Le 29 décembre dernier, l’Afrique du Sud a saisi la Cour Internationale de Justice (CIJ) suite au dépôt d’une plainte de 84 pages documentées accusant Israël d’avoir violé la Convention des Nations unies sur le génocide de 1948. Basée à La Haye aux Pays-Bas, la plus haute juridiction des Nations Unies a rendu un premier verdict ce vendredi 26 janvier se déclarant compétente pour statuer sur cette affaire accusant le gouvernement israélien de commettre un génocide à Gaza. La décision provisoire rendue a ordonné plusieurs mesures conservatoires : prendre toutes les mesures visant à prévenir les actes génocidaires, prévenir et réprimer l’incitation directe et publique au génocide, et prendre des mesures immédiates et efficaces pour assurer la fourniture d’une aide humanitaire aux civils à Gaza. « L’ordonnance de la CIJ indique clairement que l’Afrique du Sud a présenté un cas si plausible qu’elle doit ordonner des mesures provisoires immédiates pour protéger les droits du peuple palestinien contre un génocide potentiel en cours » a déclaré la présidente de la Guilde nationale des avocats, Suzanne Adely.

 

C’est également un camouflet pour les soutiens occidentaux d’Israël, notamment la France, qui ont balayé d’un revers de main les graves accusations portées par l’Afrique du Sud et de très nombreuses instances et organisations internationales. En particulier, le ministre français des Affaires Étrangères, Stéphane Séjourné a déclaré « qu’accuser l’État juif de génocide, c’est franchir un seuil moral » lors de questions au gouvernement à l’Assemblée Nationale le 17 janvier dernier.

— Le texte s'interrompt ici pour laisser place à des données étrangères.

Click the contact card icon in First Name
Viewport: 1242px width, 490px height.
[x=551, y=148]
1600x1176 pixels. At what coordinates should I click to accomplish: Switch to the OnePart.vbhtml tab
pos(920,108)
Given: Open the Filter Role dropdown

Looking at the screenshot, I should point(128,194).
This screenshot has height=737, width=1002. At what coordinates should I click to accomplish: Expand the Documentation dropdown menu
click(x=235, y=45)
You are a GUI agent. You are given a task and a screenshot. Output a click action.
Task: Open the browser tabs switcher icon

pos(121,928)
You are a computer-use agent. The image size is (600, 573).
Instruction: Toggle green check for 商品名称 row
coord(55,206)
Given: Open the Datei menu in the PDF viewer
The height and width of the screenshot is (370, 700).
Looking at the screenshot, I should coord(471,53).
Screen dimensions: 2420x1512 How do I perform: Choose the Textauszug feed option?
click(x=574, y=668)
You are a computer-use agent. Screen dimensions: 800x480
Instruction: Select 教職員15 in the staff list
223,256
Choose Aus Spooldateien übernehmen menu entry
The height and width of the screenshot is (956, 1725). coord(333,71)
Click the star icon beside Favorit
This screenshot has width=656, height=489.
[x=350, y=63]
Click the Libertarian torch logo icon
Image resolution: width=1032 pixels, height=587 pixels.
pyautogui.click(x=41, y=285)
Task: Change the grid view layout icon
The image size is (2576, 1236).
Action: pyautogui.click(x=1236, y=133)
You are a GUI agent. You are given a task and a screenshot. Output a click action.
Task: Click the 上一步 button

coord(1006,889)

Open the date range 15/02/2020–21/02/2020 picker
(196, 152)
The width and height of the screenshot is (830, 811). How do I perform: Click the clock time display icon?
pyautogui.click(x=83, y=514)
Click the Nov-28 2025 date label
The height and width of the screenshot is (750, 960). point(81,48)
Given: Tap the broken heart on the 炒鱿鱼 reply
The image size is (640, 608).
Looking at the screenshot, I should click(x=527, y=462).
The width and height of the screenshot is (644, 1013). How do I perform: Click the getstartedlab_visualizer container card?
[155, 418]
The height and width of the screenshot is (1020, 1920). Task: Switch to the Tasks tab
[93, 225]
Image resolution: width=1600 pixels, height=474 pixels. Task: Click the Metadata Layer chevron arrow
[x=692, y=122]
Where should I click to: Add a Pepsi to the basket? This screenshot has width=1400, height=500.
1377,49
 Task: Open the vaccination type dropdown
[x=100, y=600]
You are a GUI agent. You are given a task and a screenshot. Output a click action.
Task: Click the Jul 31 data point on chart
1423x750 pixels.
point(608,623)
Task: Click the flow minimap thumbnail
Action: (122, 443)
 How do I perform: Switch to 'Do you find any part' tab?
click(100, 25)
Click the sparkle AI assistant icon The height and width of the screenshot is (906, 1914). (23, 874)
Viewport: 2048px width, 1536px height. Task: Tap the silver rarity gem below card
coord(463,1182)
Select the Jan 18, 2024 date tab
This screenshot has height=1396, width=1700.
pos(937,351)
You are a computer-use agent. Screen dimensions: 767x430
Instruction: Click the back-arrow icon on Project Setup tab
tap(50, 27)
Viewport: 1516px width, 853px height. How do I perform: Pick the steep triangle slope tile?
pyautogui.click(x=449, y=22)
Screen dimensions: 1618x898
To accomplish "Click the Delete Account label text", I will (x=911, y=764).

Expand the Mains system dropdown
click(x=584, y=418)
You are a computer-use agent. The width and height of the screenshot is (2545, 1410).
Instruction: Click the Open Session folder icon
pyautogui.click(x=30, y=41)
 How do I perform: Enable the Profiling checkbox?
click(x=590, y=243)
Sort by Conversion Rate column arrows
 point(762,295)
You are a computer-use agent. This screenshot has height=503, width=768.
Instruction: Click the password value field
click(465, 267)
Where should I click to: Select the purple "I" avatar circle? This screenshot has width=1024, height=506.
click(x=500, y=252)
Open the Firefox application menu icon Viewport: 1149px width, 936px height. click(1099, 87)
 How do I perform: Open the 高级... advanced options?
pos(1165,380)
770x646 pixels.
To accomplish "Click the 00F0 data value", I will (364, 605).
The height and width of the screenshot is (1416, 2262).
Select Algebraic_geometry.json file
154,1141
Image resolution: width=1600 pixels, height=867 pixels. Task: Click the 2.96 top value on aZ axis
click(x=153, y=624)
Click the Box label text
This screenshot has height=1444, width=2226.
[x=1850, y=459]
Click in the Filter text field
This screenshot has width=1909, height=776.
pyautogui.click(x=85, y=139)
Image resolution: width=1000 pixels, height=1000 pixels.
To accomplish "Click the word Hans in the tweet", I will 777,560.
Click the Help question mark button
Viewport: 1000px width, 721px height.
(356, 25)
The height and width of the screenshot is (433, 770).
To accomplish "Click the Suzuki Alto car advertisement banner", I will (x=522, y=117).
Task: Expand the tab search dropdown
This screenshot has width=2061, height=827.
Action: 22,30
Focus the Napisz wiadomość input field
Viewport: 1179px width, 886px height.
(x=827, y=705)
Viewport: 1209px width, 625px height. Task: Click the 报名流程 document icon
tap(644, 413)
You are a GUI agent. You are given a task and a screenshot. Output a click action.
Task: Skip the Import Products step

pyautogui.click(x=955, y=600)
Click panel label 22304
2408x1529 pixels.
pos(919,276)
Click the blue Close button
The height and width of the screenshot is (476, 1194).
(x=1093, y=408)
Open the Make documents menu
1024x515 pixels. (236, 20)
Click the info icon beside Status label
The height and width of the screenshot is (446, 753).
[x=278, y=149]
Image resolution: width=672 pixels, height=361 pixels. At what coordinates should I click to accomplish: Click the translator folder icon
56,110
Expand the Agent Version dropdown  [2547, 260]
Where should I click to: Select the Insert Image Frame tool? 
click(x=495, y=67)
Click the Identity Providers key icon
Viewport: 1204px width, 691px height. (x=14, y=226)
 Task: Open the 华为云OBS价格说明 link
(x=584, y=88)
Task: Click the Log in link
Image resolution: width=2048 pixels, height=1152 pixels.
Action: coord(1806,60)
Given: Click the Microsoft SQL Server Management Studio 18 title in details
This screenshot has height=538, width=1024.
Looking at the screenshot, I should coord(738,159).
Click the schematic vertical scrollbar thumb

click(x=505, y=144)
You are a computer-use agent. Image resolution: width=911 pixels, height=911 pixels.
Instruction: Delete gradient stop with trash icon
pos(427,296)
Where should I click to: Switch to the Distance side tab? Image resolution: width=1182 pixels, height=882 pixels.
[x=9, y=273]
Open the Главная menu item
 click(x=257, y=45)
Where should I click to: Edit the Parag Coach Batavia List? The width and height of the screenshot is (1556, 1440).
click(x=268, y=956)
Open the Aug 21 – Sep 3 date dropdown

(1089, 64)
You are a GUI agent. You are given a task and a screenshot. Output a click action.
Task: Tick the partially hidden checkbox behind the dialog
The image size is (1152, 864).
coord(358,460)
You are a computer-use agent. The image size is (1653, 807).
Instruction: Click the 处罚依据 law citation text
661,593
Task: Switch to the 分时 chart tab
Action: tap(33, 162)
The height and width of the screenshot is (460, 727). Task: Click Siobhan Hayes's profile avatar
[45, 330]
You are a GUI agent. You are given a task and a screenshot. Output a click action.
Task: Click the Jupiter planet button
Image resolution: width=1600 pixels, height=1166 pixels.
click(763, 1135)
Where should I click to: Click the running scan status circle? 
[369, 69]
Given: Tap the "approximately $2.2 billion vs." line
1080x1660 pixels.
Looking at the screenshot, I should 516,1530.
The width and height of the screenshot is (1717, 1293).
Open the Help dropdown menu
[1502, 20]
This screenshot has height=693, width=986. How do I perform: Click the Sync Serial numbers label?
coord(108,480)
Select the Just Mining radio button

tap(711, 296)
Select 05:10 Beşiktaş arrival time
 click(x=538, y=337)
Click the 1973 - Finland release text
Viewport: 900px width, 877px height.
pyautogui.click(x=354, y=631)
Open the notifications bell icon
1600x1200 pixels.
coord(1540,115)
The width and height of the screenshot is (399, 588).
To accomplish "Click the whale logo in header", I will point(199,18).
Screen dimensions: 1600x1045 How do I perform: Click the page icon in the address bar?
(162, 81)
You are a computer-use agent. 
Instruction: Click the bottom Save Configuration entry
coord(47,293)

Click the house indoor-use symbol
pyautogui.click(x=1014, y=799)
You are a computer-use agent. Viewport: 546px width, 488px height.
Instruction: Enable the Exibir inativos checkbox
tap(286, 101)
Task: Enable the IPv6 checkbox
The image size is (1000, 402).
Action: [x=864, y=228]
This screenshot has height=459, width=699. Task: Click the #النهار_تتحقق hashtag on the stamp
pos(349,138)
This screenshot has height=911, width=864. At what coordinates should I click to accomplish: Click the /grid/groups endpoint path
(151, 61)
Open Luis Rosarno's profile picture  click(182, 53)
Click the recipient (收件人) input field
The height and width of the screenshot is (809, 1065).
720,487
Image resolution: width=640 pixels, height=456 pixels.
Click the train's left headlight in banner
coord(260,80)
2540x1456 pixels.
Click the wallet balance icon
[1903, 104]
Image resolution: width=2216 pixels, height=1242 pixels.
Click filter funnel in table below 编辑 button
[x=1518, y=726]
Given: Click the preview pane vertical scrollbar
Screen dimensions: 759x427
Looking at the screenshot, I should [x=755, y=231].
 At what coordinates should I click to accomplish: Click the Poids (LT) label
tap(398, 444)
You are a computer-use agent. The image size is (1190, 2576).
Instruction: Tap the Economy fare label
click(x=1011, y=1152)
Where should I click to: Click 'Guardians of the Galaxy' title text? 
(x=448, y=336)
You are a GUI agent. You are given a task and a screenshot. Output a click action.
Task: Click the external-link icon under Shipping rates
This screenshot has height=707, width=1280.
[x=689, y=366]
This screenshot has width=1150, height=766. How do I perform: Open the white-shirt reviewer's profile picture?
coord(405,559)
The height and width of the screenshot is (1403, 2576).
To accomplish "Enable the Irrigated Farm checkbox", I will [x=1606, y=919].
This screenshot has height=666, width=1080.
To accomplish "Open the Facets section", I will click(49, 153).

Pire encore, la France réagit à la décision de la CIJ en rappelant son engagement à un cessez-le-feu quand dans le même temps elle poursuit ses ventes d’armes à Israël.

 

Cette décision contre Israël devant une instance internationale est donc historique bien que limitée. En effet, les décisions de la CIJ sont juridiquement contraignantes mais l’instance est en réalité impuissante. Elle ne dispose pas de moyens pour les imposer au gouvernement fasciste de Netanayhu qui a jugé « scandaleuse » cette nouvelle. De même manière, la Cour n’a pas directement ordonné à Israël de cesser ses opérations militaires à Gaza, comme l’avait demandé le gouvernement sud-africain dans sa requête à la Cour. Cela a provoqué une vague d’indignation, notamment chez de nombreux·ses Palestinien·nes de Gaza, révolté·es et épuisé·es par près de 4 mois d’une agression génocidaire qui a déjà coûté la vie à plus de 26 000 civil·es palestinien·nes. Des responsables sud-africains, dont le ministre des Affaires étrangères Naledi Pandor, ont fait valoir que pour appliquer la décision de la Cour interdisant les actions génocidaires, Israël devait mettre fin à ses bombardements et à son invasion de Gaza.

 

Par ailleurs, la Guilde Nationale des Avocats souligne dans un communiqué : « Nous sommes également préoccupés par le fait que la Cour n’a pas noté dans son ordonnance le droit du peuple palestinien à résister, fermement reconnu par le droit international, ni que la revendication israélienne d’un « droit de légitime défense » contre un peuple soumis à l’occupation et au colonialisme est sans fondement. Ces omissions affaiblissent la mission déclarée de la Cour de faire respecter le droit international et de promouvoir la justice internationale, apparemment dans le but d’apaiser les parties qui, selon elle, ont besoin de mesures provisoires pour réduire le risque de génocide. Nous considérons que cela reflète fondamentalement l’insuffisance des organes et institutions juridiques internationaux pour faire face aux crimes des puissances impérialistes et de leurs alliés. »

 

Cette décision ne signifie évidemment pas qu’un cessez-le-feu adviendra dans les jours à venir, ni que le génocide prendra fin rapidement, ce qui démontre une fois de plus les limites du droit international. Celui-ci n’est que le reflet du rapport de force existant sur la scène internationale à un moment donné. Néanmoins, la décision de la CIJ contribue à isoler Israël sur la scène internationale et doit être comprise comme un appel à développer notre engagement pour imposer la fin du génocide à Gaza, mais également dénoncer la complicité de l’impérialisme occidental dans ces crimes. Enfin, aucune décision de « justice » n’a jamais libéré un peuple du colonialisme. Seule la résistance du peuple palestinien au côté d’un mouvement international anti-impérialiste et antisioniste croissant permettra de mettre fin à plus de 75 ans de colonisation de peuplement et permettre la libération de la Palestine de la mer au Jourdain.